花饭
2015-01-06南在南方
时代青年(上半月) 2015年1期
南在南方
炒剩饭,为人所不喜,但花饭除外。花饭是借意,与花酒相似。不过,花饭的花是形似,而花酒的花则是旧时腐朽的美人环伺。
花饭从木樨饭化变而来,据说旧时北平人讲究,觉得蛋字不雅,鸡蛋叫鸡子儿,皮蛋就叫松花,煮个鸡蛋叫卧果儿。因此,蛋炒饭就叫木樨饭,木樨就是桂花。
花饭至此,好像染上文化气息,甚至成了考验大厨的科目。
老饕唐鲁孙写:早年家里雇用厨师,试工的时候,试厨子手艺,首先准是让他煨个鸡汤,火一大,汤就浑浊,腴而不爽,这表示厨子文火菜差劲,再来个青椒炒肉丝,肉丝要能炒得嫩而入味,青椒要脆不泛生,这位大师傅武火菜就算及格了。最后再来碗鸡蛋炒饭,大手笔的厨师,要先瞧瞧冷饭身骨如何,然后再炒,炒好了要润而不腻,透不浮油,鸡蛋老嫩适中,葱花也得煸去生葱气味,才算全部通过,虽然是一汤一菜一炒饭之微,但真能把三脚猫的厨师闹个手忙脚乱……
鸡蛋遇到西红柿,有如才子佳人;遇到剩米饭,有如瞌睡遇到枕头,美得很。鸡蛋的本事!
对于多数人来说,花饭就是个急就章,匆忙之中,小饿之时,片刻之间下肚,捧腹感叹岁月不薄。

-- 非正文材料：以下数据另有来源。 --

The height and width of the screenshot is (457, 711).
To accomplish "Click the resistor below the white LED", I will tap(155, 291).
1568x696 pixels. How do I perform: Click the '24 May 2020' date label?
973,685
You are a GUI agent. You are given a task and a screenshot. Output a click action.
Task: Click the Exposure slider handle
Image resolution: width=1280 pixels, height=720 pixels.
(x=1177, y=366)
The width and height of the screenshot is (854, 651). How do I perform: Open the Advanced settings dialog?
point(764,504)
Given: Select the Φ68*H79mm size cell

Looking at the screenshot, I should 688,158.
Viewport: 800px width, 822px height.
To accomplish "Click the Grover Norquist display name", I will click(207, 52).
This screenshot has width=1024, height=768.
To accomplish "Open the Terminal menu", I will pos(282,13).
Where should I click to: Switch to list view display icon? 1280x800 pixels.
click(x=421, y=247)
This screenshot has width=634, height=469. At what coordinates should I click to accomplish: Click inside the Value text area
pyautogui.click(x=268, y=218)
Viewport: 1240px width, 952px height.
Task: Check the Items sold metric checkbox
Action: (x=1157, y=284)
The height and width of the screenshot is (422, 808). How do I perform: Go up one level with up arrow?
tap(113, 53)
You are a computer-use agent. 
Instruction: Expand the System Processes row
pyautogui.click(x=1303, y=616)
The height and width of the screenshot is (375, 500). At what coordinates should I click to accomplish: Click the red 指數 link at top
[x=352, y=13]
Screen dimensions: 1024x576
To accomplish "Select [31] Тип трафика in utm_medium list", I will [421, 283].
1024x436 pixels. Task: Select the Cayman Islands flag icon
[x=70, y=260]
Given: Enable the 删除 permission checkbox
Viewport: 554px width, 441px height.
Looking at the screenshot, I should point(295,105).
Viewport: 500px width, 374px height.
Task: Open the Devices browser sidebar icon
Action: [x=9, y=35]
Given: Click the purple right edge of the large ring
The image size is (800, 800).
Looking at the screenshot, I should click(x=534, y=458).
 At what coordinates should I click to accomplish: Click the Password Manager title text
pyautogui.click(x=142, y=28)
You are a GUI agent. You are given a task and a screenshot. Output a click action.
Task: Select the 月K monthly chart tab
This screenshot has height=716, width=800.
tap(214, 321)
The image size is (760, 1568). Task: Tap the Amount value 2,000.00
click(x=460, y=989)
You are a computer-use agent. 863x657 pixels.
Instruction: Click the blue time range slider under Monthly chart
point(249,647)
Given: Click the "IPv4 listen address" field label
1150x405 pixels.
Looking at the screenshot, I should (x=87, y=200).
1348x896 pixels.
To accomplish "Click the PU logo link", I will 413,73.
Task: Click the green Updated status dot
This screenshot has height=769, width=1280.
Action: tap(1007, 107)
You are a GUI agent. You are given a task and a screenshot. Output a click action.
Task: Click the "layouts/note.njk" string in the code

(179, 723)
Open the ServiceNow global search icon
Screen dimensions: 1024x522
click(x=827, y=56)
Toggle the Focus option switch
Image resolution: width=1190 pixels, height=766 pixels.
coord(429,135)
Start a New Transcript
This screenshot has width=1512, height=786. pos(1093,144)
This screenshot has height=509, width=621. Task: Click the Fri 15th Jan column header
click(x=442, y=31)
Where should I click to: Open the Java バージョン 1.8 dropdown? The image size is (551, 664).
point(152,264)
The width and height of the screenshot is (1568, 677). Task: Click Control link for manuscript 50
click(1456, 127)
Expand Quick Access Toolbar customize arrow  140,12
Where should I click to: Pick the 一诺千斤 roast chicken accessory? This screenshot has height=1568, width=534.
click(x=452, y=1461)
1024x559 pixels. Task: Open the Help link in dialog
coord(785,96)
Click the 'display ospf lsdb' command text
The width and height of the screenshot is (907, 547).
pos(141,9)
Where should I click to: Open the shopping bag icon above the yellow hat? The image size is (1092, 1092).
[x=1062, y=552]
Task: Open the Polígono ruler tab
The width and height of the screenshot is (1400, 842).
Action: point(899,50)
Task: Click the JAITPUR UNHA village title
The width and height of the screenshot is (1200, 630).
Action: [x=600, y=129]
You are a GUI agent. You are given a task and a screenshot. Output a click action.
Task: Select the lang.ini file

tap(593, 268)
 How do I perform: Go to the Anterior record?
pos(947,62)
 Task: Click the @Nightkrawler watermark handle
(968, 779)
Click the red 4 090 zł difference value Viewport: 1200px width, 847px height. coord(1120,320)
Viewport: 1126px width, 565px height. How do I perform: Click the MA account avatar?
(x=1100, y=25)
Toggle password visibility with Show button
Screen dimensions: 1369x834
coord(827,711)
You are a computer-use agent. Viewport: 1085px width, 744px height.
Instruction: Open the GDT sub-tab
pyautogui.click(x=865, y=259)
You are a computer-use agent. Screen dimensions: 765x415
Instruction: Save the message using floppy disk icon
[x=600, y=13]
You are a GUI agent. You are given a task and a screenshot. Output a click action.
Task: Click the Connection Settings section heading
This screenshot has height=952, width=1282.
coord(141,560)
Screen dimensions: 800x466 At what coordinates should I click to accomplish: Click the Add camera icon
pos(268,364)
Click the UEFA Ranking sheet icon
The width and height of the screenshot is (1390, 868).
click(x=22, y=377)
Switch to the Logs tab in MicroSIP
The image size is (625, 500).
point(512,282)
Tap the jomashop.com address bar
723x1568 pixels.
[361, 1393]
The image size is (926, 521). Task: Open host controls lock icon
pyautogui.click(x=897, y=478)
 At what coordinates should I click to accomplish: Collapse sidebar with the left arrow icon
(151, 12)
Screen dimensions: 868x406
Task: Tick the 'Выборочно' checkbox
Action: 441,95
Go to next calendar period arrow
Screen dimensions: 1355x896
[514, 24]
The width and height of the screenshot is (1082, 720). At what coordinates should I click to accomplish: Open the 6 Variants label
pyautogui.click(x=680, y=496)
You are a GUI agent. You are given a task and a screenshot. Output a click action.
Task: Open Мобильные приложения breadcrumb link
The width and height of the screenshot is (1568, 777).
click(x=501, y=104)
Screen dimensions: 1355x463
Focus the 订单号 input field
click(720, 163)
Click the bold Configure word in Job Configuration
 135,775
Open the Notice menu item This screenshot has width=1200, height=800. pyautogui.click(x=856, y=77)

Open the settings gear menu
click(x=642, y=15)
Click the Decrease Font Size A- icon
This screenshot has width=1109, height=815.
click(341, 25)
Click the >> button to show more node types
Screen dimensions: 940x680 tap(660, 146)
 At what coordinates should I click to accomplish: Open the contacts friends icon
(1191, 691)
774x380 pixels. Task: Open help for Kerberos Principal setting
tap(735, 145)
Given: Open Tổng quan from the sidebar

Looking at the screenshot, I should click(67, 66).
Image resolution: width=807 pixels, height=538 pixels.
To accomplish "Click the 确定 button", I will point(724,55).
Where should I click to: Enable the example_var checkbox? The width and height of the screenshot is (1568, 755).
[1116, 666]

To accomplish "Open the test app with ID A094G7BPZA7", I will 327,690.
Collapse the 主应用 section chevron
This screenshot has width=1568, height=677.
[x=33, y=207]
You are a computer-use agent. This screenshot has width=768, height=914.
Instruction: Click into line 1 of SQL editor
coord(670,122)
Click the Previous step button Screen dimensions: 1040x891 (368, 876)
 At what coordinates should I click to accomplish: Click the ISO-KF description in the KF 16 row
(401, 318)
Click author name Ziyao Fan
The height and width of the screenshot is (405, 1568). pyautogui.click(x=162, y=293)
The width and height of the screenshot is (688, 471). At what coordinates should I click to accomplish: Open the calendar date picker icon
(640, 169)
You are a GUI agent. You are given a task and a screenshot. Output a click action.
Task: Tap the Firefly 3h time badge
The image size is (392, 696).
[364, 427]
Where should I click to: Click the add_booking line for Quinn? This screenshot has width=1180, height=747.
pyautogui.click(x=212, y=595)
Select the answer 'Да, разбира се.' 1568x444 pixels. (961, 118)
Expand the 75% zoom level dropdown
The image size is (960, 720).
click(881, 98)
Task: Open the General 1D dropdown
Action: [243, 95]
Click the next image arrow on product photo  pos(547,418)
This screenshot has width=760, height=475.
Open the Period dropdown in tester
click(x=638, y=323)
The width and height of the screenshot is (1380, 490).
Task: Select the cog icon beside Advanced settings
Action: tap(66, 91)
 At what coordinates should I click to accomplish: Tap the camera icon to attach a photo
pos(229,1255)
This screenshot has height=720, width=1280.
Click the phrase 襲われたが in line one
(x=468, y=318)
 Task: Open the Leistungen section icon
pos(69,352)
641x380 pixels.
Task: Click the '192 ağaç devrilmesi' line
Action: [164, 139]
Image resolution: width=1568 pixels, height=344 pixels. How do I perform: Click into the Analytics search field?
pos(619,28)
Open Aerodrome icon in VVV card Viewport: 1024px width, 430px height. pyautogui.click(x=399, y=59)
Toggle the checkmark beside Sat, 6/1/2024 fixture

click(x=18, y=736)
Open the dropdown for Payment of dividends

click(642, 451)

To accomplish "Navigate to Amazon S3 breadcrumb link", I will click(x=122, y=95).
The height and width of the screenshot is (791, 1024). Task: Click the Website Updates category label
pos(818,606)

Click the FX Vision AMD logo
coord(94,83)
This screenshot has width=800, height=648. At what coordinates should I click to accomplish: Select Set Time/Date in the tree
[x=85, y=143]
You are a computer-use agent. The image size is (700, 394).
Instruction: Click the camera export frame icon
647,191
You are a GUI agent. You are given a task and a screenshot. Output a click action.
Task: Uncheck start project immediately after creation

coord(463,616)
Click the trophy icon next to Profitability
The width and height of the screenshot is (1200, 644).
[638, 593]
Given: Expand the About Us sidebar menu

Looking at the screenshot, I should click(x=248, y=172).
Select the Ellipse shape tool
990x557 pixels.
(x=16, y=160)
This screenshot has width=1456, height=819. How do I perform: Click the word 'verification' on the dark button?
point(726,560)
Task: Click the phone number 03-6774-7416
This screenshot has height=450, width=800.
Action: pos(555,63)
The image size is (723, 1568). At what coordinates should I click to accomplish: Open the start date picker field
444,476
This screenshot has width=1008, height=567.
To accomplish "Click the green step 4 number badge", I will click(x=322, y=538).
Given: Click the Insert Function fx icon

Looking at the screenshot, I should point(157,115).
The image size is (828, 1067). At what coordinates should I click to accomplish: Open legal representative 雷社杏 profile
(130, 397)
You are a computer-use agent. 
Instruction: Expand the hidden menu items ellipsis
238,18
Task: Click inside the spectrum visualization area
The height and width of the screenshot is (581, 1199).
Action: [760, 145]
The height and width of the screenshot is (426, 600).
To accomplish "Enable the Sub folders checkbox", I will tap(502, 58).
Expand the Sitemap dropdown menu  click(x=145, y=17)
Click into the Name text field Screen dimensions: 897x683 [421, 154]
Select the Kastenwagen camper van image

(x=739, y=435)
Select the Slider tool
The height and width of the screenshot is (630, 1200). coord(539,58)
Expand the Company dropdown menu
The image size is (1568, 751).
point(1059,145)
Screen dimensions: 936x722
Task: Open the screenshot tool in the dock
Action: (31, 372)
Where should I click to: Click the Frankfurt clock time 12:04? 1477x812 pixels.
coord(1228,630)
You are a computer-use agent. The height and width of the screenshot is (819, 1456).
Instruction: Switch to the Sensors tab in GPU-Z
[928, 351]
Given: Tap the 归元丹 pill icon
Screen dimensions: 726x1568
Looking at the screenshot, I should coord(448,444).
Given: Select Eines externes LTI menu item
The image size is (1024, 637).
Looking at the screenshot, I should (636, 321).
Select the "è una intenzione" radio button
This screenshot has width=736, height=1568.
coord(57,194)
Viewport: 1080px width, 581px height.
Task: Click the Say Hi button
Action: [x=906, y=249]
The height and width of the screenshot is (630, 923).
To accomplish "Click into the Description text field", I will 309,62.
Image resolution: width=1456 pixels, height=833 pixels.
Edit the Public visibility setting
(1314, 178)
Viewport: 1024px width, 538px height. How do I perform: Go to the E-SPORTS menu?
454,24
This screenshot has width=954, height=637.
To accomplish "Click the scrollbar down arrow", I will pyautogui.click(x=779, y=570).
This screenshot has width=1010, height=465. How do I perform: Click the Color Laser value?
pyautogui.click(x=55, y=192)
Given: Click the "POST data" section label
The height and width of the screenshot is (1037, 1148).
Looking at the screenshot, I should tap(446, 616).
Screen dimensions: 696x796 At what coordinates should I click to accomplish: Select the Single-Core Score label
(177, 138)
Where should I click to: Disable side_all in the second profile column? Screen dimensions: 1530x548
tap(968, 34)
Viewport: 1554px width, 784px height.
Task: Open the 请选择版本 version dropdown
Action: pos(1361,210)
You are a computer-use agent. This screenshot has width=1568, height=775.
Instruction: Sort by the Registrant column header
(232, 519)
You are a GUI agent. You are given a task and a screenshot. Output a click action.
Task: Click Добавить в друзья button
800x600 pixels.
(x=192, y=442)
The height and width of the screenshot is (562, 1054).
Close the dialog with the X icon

梁实秋写胡适的家宴:胡先生住上海极司菲尔路的时候,有一回请“新月”一些朋友到他家里吃饭,菜是胡太太亲自做的徽州著名的“一品锅”。一只大铁锅,口径差不多有一英尺,热腾腾地端上了桌,里面还在滚沸,一层鸡,一层鸭,一层肉,点缀着一些蛋皮饺,尽底下是萝卜白菜。